The city was a free city which the Romans granted the right of self-governance. This was an esteemed privilege which was granted and defended against anything which would disturb the peace. This is why the clerk of the city (mayor) in Acts 19:35 was quick to calm the disturbance which broke out as a result of Paul’s preaching there. This was a real threat. We can see that this happened to Judaea and Jerusalem who had been self-governed under the Herods. But when the peace was disturbed there, Rome took control and appointed a Roman governor. The same could have happened here.

There were several temples in the city dedicated to various gods. The biggest of these was the Temple of Artemis (Diana) which was one of the seven wonders of the ancient world. It was the cause of much of the cities wealth, and many entrusted their valuables to her safekeeping in the Temple. Loans were made on these deposits, making the Temple serve as a bank. The tourists of the Artemis trade was a major boost to the economy, just as the Temple in Jerusalem was to Palestine. When Paul arrived there, his preaching there disturbed the business of selling souvenir shrines as well as those who sold magic charms. This led to the aforementioned disturbance that caused the people of the town to riot and rush to the theatre shouting “Great is Artemis of the Ephesians.”

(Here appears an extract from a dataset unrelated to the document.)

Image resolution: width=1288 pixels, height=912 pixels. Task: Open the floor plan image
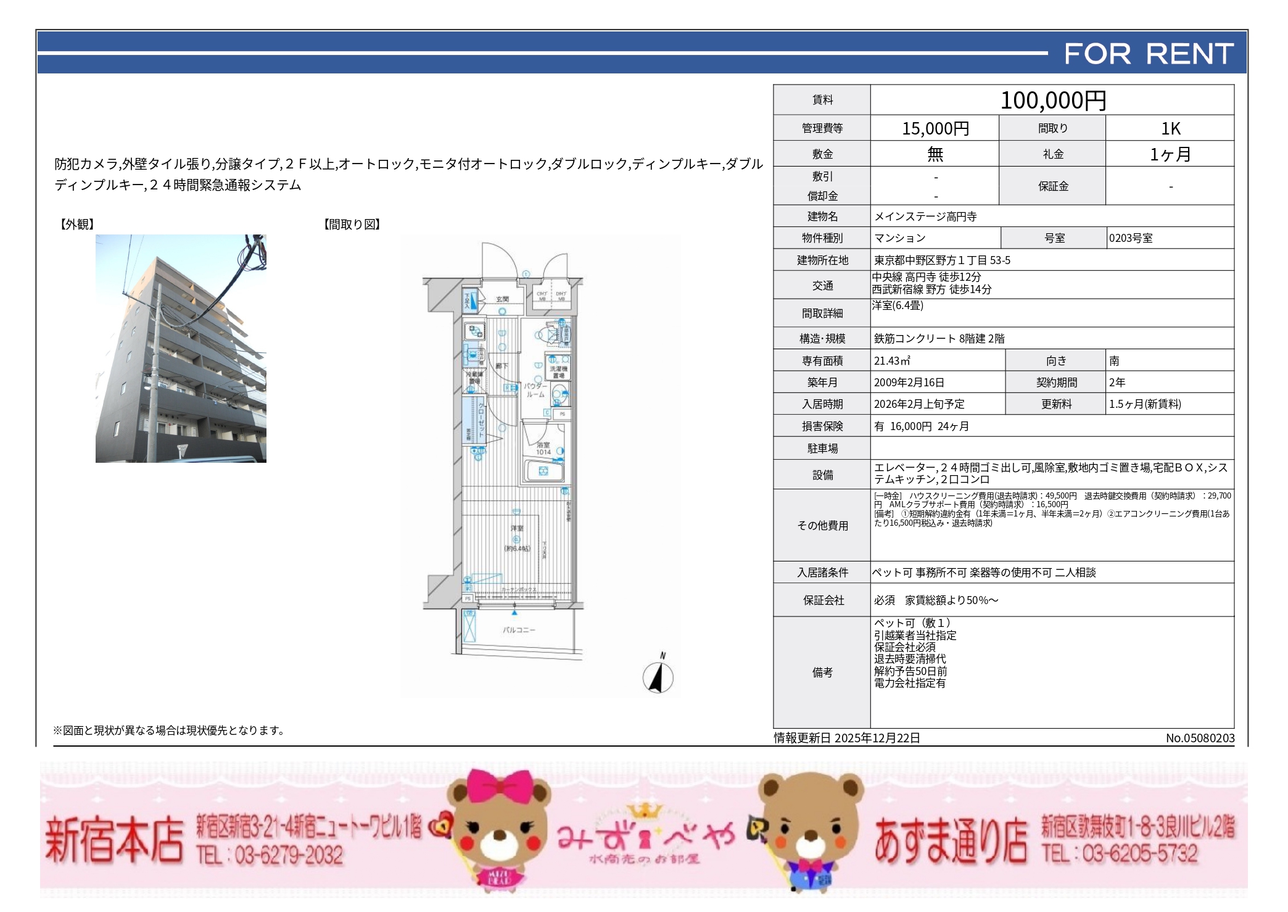pos(540,466)
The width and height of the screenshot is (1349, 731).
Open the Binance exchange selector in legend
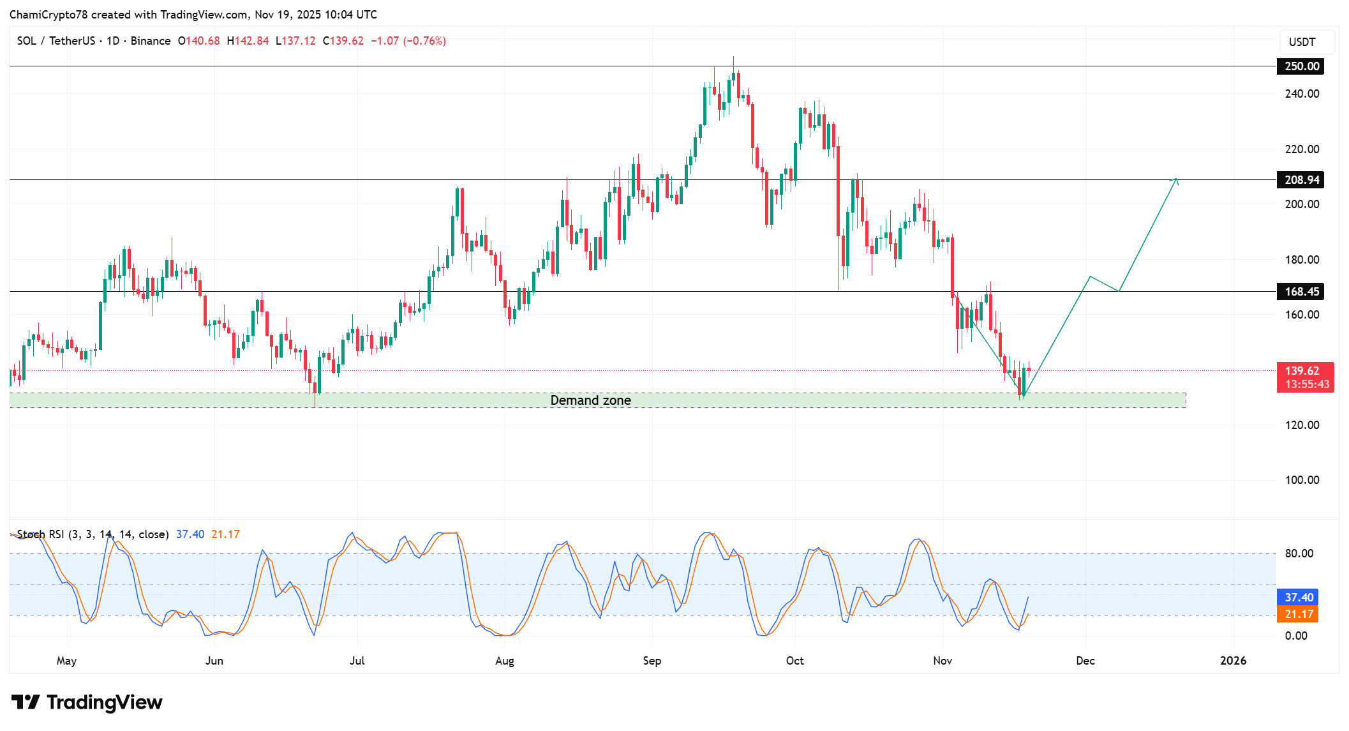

There was also a large Jewish community there as well. The preaching of John the Baptist had arrived there which led to speculation that the Messiah was at hand. Apollos, a Jew from another great city of the Roman Empire, Alexandria, had come there with his great knowledge of the Scripture and probably the Alexandrian Jewish theology as well. So Paul and his companions had found fertile ground to expound Jesus to. And apparently, the well-educated Jews gave Paul a little more time to make his case before rising up against him. It was one of these Ephesian Jews who led to Paul’s arrest in Jerusalem.

Ephesus became a great center of Christianity. Paul spent three years there preaching. At some later time, John himself came there. Timothy was there. It became the source of missionary activity to Asia Minor, including the seven churches or Revelation.

We don’t have any Scriptural evidence of the interactions between the Christians which Paul evangelized, and those which John had charge over. As churches were usually house churches, it is possible that Ephesus was large enough for Paul and John, especially if Ephesus was considered to be the city with its surrounding suburbs. This does not mean, of course, that there was not some degree of contact between their churches. However, the only other church of the seven in Revelation that Paul makes mention of in Colossians is a now lost letter to the Laodicieans.

Many of the New Testament seem to focus around Ephesus. Of these, Revelation, Acts, and Ephesians make direct mention of Ephesus. In addition, we can add 1 and 2 Timothy, probably 1 John, the Gospel of John, and possibly Hebrews. From these, we can come up with some idea of the churches of Ephesus. Paul had prophetically warned the elders of the church to guard the church’s teaching against grievous wolves who would attempt to scatter the flock. There is strong evidence that these travelling false teachers had tried to infiltrate the churches with their heresies. We see this in 1 and 2 Timothy and 1 John. From Revelation, we learn that they had passed that test. We also learn from the other sources that Ephesus struggled with Christian love, which is also evidenced here.